Your own moods can be extremely deceptive. They can, and probably do, trick you into believing that your life is far worse than it actually is. When you're in a good mood, life looks great. You have perspective, common sense, and wisdom. In good moods, things don't feel so hard, problems seem less formidable and easier to solve. When you're in a good mood, relationships seem to flow and communication is easy. If you are criticized, you take it in stride.
On the contrary, when you're in a bad mood, life looks unbearably serious and difficult. You have very little perspective. You take things personally and often misinterpret those around you, as you impute malignant motives into their actions.
Here's the catch: People don't realize their moods are always on the run. They think instead that their lives have suddenly become worse in the past day, or even the last hour. So, someone who is in a good mood in the morning might love his wife, his job, and his car. He is probably optimistic about his future and feels grateful about his past. But by late afternoon, if his mood is bad, he claims he hates his job, thinks of his wife as a nuisance, thinks his car is a junker, and believes he's going nowhere in his career. If you ask him about his childhood while he's in a low mood, he'll probably tell you it was extremely difficult. He will probably blame his parents for his current plight.
Such quick and drastic concerns may seem absurd, even funny - but we're all like that. In low moods we lose our perspective and everything seems urgent. We completely forget that when we are in a good mood, everything seems so much better. We experience the identical circumstances - who we are married to, where we work, the car we drive, our potential, our childhood - entirely differently, depending on our mood! When we are low, rather than blaming our mood as would be appropriate, we instead tend to feel that our whole life is wrong. It's almost as if we actually believe that our lives have fallen apart in the past hour or two.

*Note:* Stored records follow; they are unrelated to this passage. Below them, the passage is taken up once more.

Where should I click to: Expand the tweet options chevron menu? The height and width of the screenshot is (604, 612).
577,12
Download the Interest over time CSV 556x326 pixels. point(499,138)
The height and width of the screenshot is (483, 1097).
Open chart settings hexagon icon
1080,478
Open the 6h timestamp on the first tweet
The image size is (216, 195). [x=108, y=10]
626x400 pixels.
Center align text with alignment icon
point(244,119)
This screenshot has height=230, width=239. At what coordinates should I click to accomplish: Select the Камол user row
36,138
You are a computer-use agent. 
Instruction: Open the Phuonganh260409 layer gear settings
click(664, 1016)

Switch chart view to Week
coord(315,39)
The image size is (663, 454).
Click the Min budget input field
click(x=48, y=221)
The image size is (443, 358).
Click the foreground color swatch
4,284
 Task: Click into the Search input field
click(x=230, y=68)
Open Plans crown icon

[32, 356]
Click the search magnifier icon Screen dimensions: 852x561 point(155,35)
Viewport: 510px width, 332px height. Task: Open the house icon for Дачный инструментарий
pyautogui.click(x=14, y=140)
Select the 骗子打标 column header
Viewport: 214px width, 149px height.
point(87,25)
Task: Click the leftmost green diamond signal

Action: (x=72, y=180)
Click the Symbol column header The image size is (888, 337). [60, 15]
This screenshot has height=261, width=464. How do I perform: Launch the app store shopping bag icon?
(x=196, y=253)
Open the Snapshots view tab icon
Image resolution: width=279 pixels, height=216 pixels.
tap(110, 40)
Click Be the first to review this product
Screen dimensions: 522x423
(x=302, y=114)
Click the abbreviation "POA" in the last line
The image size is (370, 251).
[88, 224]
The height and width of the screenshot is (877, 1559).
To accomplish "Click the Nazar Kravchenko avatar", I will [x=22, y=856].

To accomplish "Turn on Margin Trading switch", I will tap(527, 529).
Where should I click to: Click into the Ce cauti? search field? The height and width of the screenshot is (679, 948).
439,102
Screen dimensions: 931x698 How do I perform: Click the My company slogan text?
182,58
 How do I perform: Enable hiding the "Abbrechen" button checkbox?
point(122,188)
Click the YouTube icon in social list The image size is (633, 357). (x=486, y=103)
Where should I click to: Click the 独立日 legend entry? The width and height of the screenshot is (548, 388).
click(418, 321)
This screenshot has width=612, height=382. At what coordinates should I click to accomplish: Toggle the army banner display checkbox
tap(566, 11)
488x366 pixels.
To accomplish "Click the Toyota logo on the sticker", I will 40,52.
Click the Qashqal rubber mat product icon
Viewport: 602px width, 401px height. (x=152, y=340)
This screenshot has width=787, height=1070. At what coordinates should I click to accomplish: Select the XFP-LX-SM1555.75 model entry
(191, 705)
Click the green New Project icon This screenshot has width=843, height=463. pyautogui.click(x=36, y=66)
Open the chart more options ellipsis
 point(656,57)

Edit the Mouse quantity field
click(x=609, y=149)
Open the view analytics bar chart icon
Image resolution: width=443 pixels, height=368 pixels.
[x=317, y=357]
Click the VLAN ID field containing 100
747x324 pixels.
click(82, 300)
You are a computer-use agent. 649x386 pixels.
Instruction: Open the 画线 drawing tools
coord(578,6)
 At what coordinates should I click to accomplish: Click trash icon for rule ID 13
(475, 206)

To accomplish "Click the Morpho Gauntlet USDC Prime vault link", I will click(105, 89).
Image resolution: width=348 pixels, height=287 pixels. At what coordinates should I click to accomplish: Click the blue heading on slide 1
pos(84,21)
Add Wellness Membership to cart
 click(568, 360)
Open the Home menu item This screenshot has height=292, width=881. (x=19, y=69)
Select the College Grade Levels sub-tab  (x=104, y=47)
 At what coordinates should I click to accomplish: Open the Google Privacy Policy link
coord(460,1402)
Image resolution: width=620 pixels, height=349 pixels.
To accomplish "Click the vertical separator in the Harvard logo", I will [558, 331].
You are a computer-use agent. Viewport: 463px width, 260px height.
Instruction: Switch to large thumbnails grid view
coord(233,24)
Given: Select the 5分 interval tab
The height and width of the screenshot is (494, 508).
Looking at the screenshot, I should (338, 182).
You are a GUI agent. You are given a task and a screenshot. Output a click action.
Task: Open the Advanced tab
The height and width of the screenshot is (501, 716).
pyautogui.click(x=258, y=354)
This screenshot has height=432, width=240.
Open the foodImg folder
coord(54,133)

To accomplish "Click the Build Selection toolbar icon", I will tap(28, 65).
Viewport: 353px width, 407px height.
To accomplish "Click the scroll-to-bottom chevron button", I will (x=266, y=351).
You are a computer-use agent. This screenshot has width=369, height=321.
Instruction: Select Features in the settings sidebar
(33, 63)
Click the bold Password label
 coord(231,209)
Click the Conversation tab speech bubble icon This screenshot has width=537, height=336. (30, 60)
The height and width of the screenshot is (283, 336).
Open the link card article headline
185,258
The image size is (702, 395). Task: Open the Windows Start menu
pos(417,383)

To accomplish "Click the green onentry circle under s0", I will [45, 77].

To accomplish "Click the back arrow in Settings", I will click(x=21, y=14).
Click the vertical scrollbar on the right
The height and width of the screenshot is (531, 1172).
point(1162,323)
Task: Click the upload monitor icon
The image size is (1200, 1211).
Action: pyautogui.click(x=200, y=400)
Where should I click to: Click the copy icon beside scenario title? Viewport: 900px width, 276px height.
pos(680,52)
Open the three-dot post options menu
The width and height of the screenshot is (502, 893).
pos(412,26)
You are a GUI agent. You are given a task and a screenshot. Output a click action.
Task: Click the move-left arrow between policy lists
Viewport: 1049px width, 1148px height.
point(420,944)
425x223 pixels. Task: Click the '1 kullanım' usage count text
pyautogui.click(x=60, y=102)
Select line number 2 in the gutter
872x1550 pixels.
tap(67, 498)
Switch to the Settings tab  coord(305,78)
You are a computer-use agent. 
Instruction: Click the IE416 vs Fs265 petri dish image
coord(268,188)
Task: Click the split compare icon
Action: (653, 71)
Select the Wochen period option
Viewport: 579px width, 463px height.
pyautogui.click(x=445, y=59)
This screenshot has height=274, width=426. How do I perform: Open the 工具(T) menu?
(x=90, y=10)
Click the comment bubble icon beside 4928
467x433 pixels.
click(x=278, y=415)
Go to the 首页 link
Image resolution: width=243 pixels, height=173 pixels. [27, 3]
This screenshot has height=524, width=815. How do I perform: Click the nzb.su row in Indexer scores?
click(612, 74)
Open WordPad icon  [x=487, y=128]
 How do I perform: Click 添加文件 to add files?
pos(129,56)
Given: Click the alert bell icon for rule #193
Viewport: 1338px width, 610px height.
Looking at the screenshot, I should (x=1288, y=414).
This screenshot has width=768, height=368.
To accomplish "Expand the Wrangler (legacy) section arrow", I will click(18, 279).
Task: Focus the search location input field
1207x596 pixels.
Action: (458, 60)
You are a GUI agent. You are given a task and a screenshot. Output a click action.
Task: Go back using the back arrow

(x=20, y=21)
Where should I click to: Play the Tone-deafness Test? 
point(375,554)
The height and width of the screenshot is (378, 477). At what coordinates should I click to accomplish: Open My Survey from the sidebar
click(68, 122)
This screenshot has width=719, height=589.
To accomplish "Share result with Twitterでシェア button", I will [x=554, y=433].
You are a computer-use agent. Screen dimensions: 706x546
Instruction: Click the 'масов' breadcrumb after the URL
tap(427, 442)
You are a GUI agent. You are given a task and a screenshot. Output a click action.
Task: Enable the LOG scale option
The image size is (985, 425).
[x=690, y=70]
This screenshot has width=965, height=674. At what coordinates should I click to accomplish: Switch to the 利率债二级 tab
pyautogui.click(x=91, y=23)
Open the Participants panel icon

The truth is, life is almost never as bad as it seems when you're in a low mood. Rather than staying stuck in a bad temper, convinced you are seeing life realistically, you can learn to question your judgment. Remind yourself, "Of course I'm feeling defensive [or angry, frustrated, stressed, depressed]; I'm in a bad mood. I always feel negative when I'm low." When you're in an ill mood, learn to pass it off as simply that: an unavoidable human condition that will pass with time, if you leave it alone.
A low mood is not the time to analyze your life. To do so is emotional suicide. If you have a legitimate problem, it will still be there when your state of mind improves. The trick is to be grateful for our good moods and graceful in our low moods - not taking them too seriously. The next time you feel low, for whatever reason, remind yourself, "This too shall pass." It will.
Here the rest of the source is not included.